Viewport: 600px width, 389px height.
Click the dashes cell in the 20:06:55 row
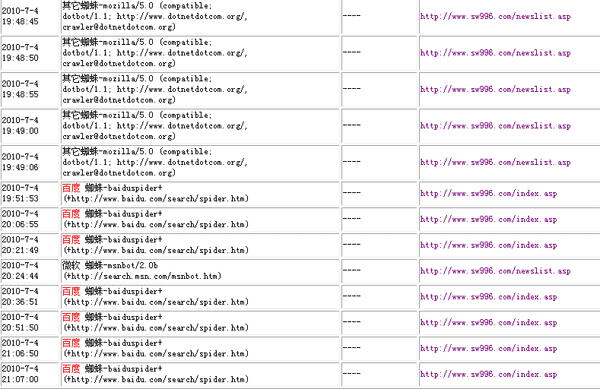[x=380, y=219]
* * *
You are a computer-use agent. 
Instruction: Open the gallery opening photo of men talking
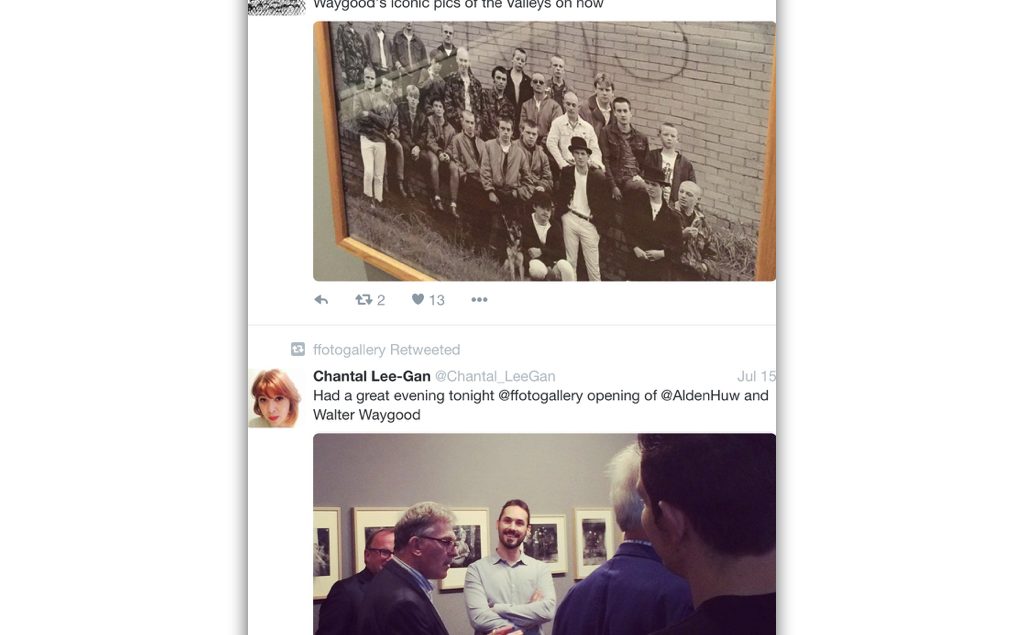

#### EXERCISE DETAILS:
A verbatim transcription is needed of the lines above, starting at the line with "You are a computer-use agent." and ending at the line with "Instruction: Open the", both included, and of nothing else.

#### SOLUTION TO THE PROBLEM:
You are a computer-use agent. 
Instruction: Open the gallery opening photo of men talking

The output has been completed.